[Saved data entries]

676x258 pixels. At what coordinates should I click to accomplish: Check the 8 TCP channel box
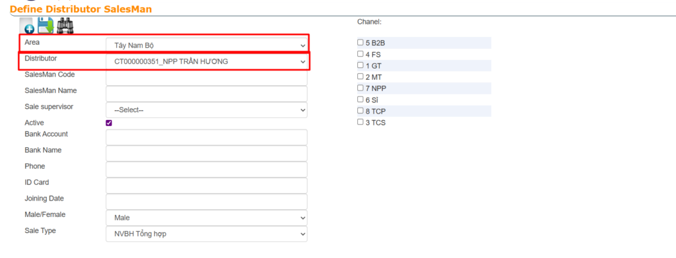point(360,111)
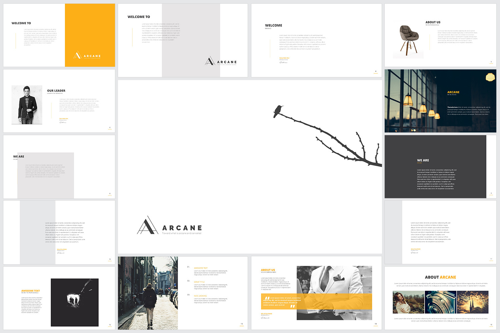Select page number 14 on the About Us slide

click(376, 324)
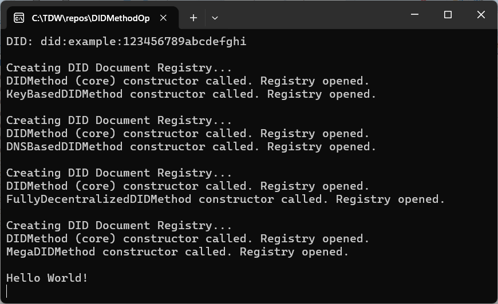Close the C:\TDW\repos tab
498x304 pixels.
click(163, 18)
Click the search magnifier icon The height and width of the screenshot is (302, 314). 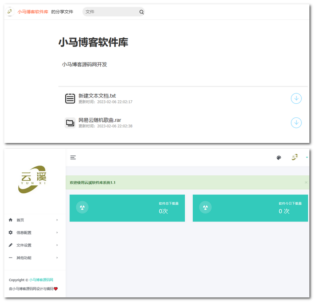(142, 12)
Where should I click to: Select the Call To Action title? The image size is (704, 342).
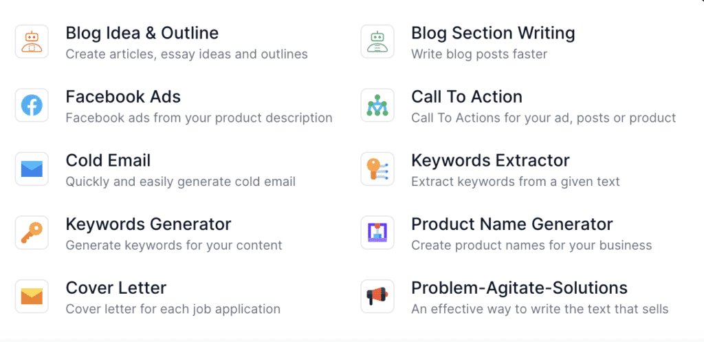pyautogui.click(x=467, y=97)
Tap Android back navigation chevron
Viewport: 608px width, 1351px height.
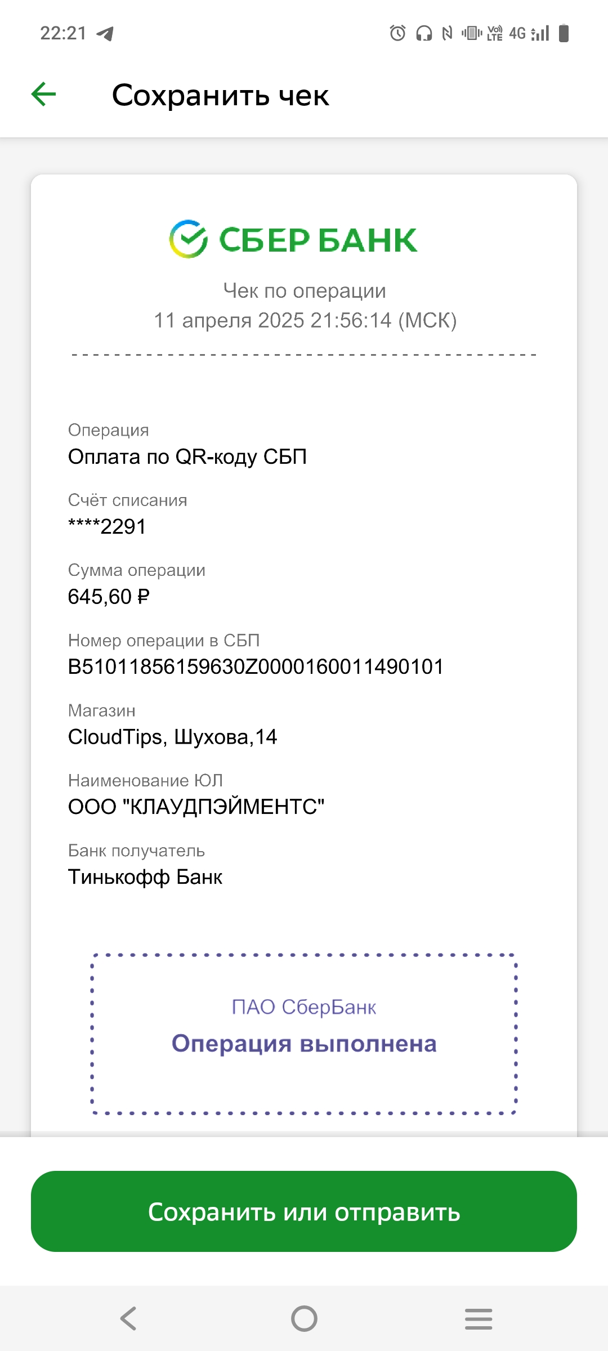(128, 1318)
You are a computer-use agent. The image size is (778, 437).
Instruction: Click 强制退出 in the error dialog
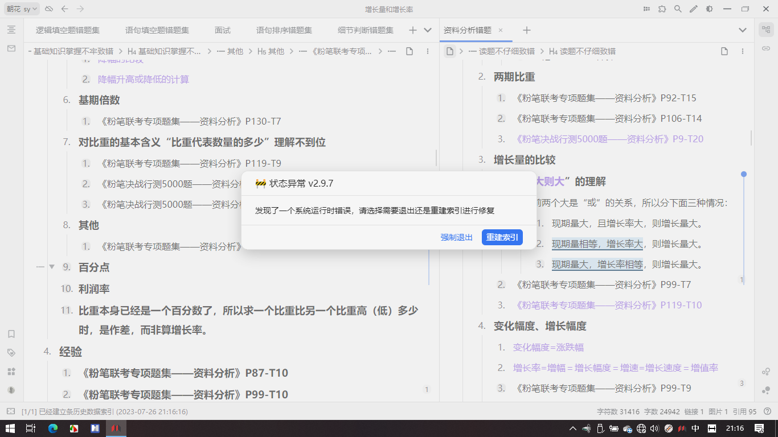pyautogui.click(x=456, y=237)
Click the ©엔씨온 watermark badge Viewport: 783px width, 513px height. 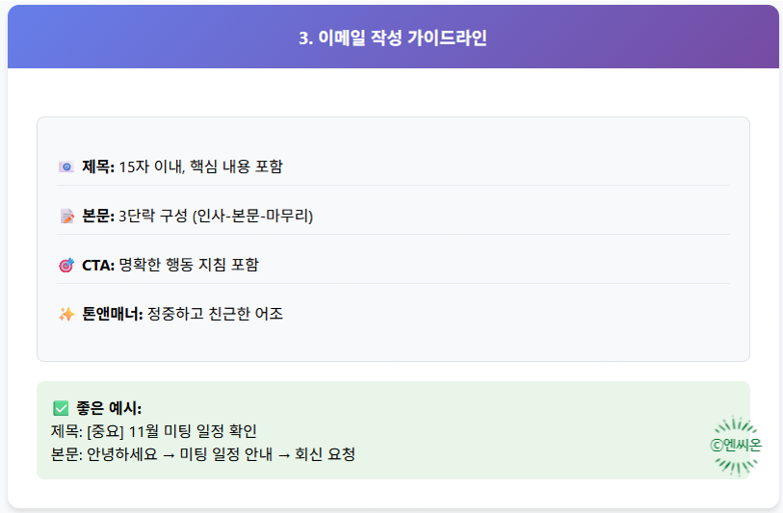(736, 445)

- _Task details_
Go to the line above holding "Where should I", then copy exactly each line down to and including the one holding "You are a computer-use", leaving pictures out.

- _Answer to the exercise_
Where should I click to: Select the Call To Action title? The image size is (704, 342).
pyautogui.click(x=467, y=97)
Tap Android back navigation chevron
Viewport: 608px width, 1351px height.
(128, 1318)
You are a computer-use agent. The image size is (778, 437).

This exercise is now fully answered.